30-Second Psychology: The 50 Most Thought-provoking Psychology Theories, Each Explained in Half a Minute - Christian Jarrett 2011

Ways We Differ

cognitive bias The tendency for people to make false judgments based on erroneous presuppositions. There are many forms of cognitive bias, including projection bias (assuming people think the same way you do) and confirmation bias (ignoring information that does not fit in with your beliefs). Its purpose is to help the brain process information quickly, but it throws the reliability of anecdotal and personal evidence into doubt.

cognitive behavioural therapy (CBT) A therapeutic approach that focuses on the way in which a patient thinks about and manages problems.

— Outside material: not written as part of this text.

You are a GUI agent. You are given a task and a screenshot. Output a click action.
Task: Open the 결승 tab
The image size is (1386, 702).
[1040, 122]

The premise of cognitive behavioural therapy is that people have self-destructive tendencies and patterns of behaviour that are self-perpetuating and amplify, rather than solve, problems. Using workbooks to record their reaction to difficulties, patients are taught to recognize these negative patterns and are given positive strategies for dealing with problems.

dialectic construct A belief that is arrived at by considering both sides of the argument. Dialectics is the process of pitching an idea (thesis) against its opposite (antithesis) and developing a new idea that combines the two.

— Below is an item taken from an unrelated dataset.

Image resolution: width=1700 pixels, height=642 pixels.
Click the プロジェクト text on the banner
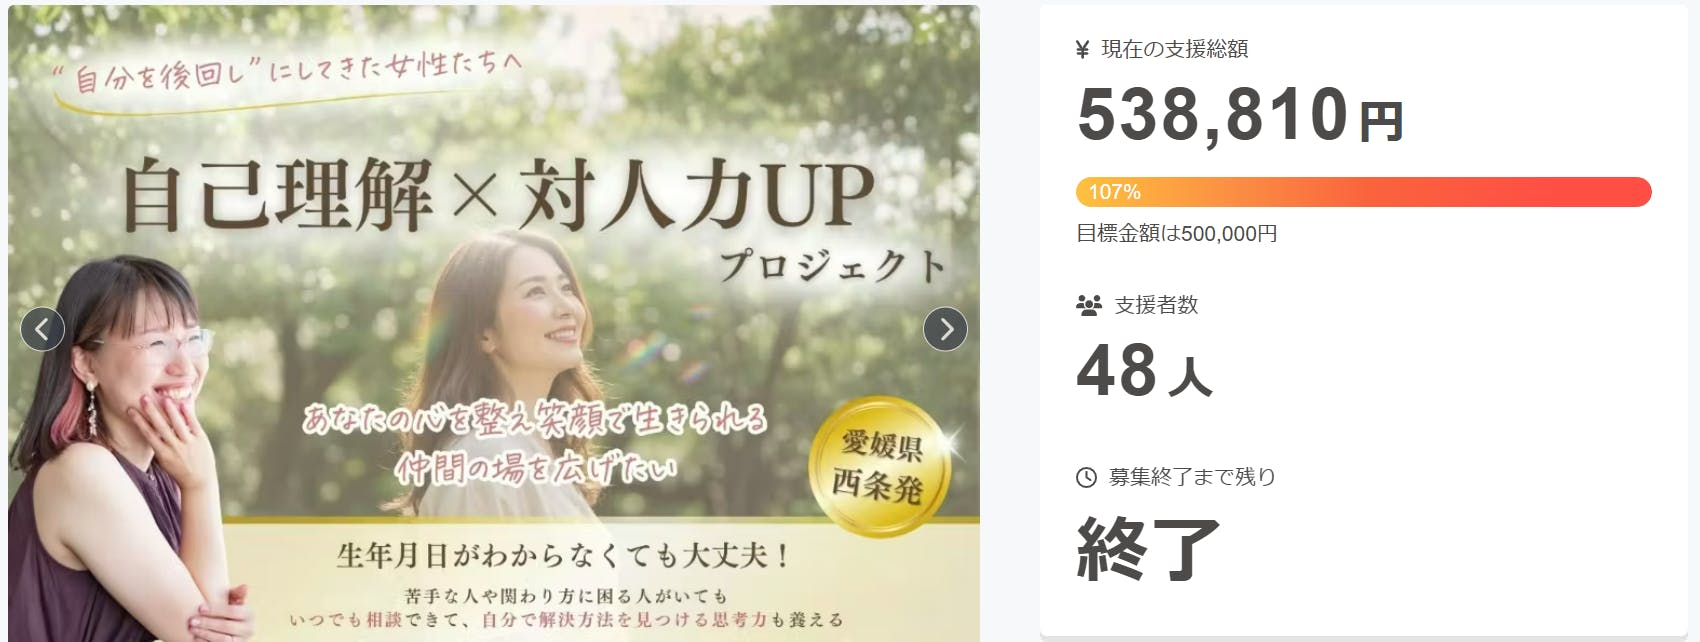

epigenetics The study of how cells are able to change their appearance and behaviour, despite maintaining the same DNA. It is thought that environmental factors trigger a change in gene expression (how the gene behaves), without requiring any change to its DNA imprint.

extraversion One of the big five personality traits (see here). Extraversion is associated with being particularly motivated by potential reward. Extraverts (also spelled extroverts) tend to be outward-going and enjoy the company of others. They look to the outside world for stimulation, rather than looking within. Everyone has aspects of all five personality traits, to varying degrees.

idiographic Concerned with specific events or facts, rather than generalities. In psychology, this means focusing on the psychological makeup of the individual person rather than seeking general theories of behaviour.

innate An essential part of something or someone, possibly existing since birth. From the Latin innatus, meaning to ’be born in’.

IQ test A measure of intelligence; IQ stands for intelligence quotient. The original test was devised by Alfred Binet in France in the early 1900s and adapted by American psychologist Lewis Terman in 1916. It uses a series of questions to test memory, attention and problem-solving abilities. Originally, the mental age of the subject was divided by their chronological age and multiplied by a hundred to produce the intelligence quotient. Thus, a child of 10 who has a mental age of 12 would score 12/10 x 100 = 120. The modern IQ test is standardized such that an average score is always 100.

narcissistic The tendency to be excessively preoccupied with oneself and unable to empathize or care about other people.

neuroticism One of the big five personality traits. Neuroticism is associated with a stronger reaction to aversive situations — a struggle to cope with everyday stress — and in extreme cases may lead to depression and anxiety. Everyone has aspects of all five personality traits, to varying degrees.

neurotransmitter A chemical that acts as a messenger between neurons and allows impulses to be passed from one cell to the next. Neurotransmitters can either excite or inhibit adjacent cells.

personal construct theory The idea that someone’s personality is formed by their understanding of the world around them. By testing different theories to see if they work, we build up a series of ’constructs’ that define our understanding of the world and create aspects of our personality. The theory was developed by American psychologist George Kelly in the 1950s. He devised a test called the ’repertory grid’ whereby patients are shown three cards, chosen from a set of twenty-one, and asked to choose the odd one out. The results are entered onto a grid to reveal the patients’ personal constructs.

personality test A test, usually composed of a series of questions or tasks, designed to evaluate various aspects of the subject’s personality. Many different types of test are available, most of them scored using either a dimensional approach, whereby the results are measured on a scale, or a typological approach, whereby the results are matched to predetermined categories or ’types’.